Giovan Domenico Ferretti e Lorenzo Del Moro, Gloria con San Filippo Neri, 1731, insieme.
Girato il ‘canto’, superato il maestoso impaginato di facciata settecentesco del fianco meridionale, procedendo verso via Abbi Pazienza si può notare una monofora gotica tamponata, recante incisa sul davanzale la data 1313: testimonia un secondo ampliamento che portò l’aula ecclesiale alle attuali dimensioni in pianta, se si eccettua l’espansione seicentesca del coro, ben riconoscibile dal diverso tipo di muratura. Più si guarda l’esterno di questa chiesa più si ha l’impressione di trovarsi dinanzi a un puzzle nel quale diverse epoche e diversi stili hanno posto la propria tessera. Non solo, dobbiamo immaginare il lato sud della chiesa, quello che ora fa da scenografico fondale a via Curtatone e Montanara, molto più basso, e fino a quasi quattrocento anni fa esternamente dipinto con figure di “monaci in abito nero”, come ci attesta il cronista Pandolfo Arferuoli; questi ci informa anche che nel 1622, anno della canonizzazione di San Filippo Neri, Girolamo di Taddeo Rospigliosi – famiglia il cui stemma ricorre nell’aula e nel presbiterio – finanziò la ristrutturazione interna della chiesa assai mal ridotta, così anche le tracce esterne del passato medievale sparirono. Ma occorre fare un passo indietro: la chiesa, già abbandonata dai benedettini e nel XVI secolo unita alla pieve di S. Andrea, dal 1600 era stata affidata alla Congregazione del SS. Crocifisso – una piccola comunità pistoiese di ‘preti di Riforma’ – dal 1610 ufficialmente aderente all’ordine filippino, seppur con alterne vicende. Per comprendere le successive trasformazioni dobbiamo entrare, e nella penombra scorgere gli affreschi sulla volta e nella parte alta delle pareti, dipinti a olio in quella più bassa. Ma per un istante occorre immaginarne la chiesa spoglia e leggere l’architettura, tornare al 1623 quando, appena rinnovato, l’interno si presentava nell’austero aspetto bicromo (pietra serena su intonaco bianco) di matrice tardomanierista, conferitogli dal progetto dell’architetto e scultore pistoiese Leonardo Marcacci.
Furono eretti anche quattro grandi altari lapidei, di patronato di altrettante nobili famiglie che vi apposero i loro stemmi e che li ornarono di pregevoli dipinti a olio, costituenti un ciclo cristologico che si conclude nel coro con la Crocifissione (di Giovanni Battista Ghidoni). Le tele degli altari furono affidate a maestri fra i più affermati del momento: l’Orazione nell’Orto e l’Andata al Calvario a Jacques Bilivert, la Flagellazione a Giovanni Lanfranco, l’Incoronazione di spine a Rutilio Manetti.

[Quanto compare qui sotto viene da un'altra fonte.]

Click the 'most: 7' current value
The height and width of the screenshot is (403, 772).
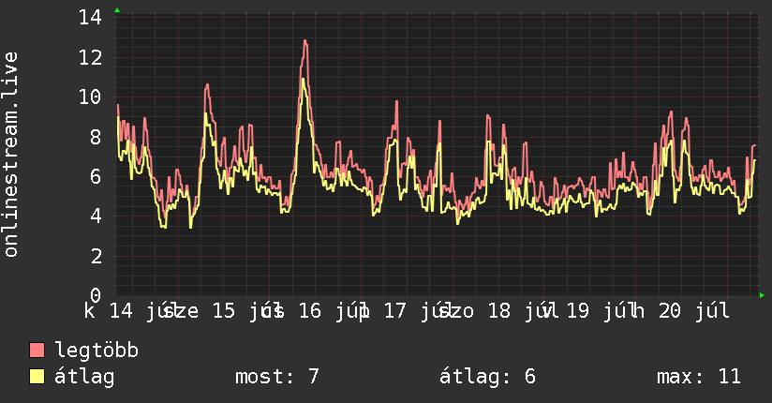[277, 377]
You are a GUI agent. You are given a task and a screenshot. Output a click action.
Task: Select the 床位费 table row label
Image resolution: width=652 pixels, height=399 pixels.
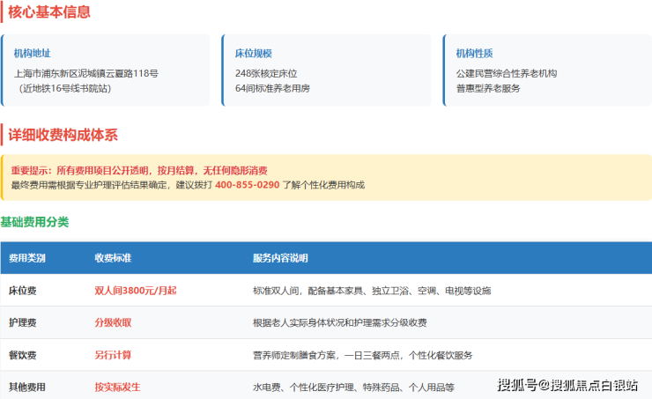pyautogui.click(x=22, y=290)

Giovan Domenico Ferretti e Pietro Anderlini, Resurrezione, 1746, insieme
Presumibilmente fra 1709 e 1715, data quest’ultima ricordata da una cartella di pietra in controfacciata, l’aula della chiesa venne arredata con un ciclo di otto tele ad olio, due per lato, compreso il prospetto del presbiterio, dedicate a miracoli e vari momenti della vita di San Filippo Neri.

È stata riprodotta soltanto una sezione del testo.